2. On December 10, 2009, the Company granted 29,000 restricted shares under the Company's Management Long Term Incentive Program. One-third of the restricted shares vest on December 10 of each of 2010, 2011 and 2012.
3. On October 23, 2006, the Company granted 130,000 restricted shares under the Company's Management Long Term Incentive Program, all of which will cliff vest in February 2010, subject to accelerated vesting if certain performance targets were met. One-third of such shares vested in each of February 2008 and 2009. The holdings are net of shares previously withheld, or sold under a Rule 10b5-1 trading plan, to cover withholding taxes.
4. On October 4, 2007, the Company granted 77,000 restricted shares under the Company's Management Long Term Incentive Program. One-third of the restricted shares shall vest on each of February 26, 2010 and February 28, 2011, but only if certain performance targets are met. One-third of such shares vested February 27, 2009. The holdings are net of shares previously withheld, or sold under a Rule 10b5-1 trading plan, to cover withholding taxes.
5. On December 15, 2008, the Company granted 97,000 performance shares under the Company's Management Long Term Incentive Program, which represent the right to receive shares contingent upon the achievement of one or more performance measures. Shares that are earned upon the attainment of applicable performance targets shall vest on February 29, 2012. The ultimate number of shares is subject to adjustment based on actual peformance.
6. Represents obligations whose value is based on the Common Stock through a contribution, exempt pursuant to Rule 16b-3(c), under the Company's Compensation Deferral Program. The reporting person disclaims beneficial ownership of these securities.
7. Represents the number of units attributable to the reporting person's participation in the Company Stock Fund option of the GrafTech International Holdings Inc.
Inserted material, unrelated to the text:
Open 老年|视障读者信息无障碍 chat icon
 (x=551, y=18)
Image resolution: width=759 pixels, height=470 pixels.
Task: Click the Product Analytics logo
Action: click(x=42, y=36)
Savings Plan.
8. All such options have fully vested.
9. On April 2, 2007, the Company approved, under the terms of the Company's 2005 Equity Incentive Plan, a grant of 300,000 options, which vest in equal thirds on April 2 of each of 2008, 2009 and 2010. The vested portions of such options become exercisable upon vesting.
10. On December 10, 2009, the Company granted 56,000 stock options under the Company's Management Long Term Incentive Program. The options vest in equal thirds on December 10 of each of 2010, 2011 and 2012. The vested portions of such options will become exercisable upon vesting.
Remarks:
/s/John D. Moran, Attorney-in-Fact for Craig S. Shular 12/14/2009
** Signature of Reporting Person Date
Reminder: Report on a separate line for each class of securities beneficially owned directly or indirectly.
* If the form is filed by more than one reporting person, see Instruction 4 (b)(v).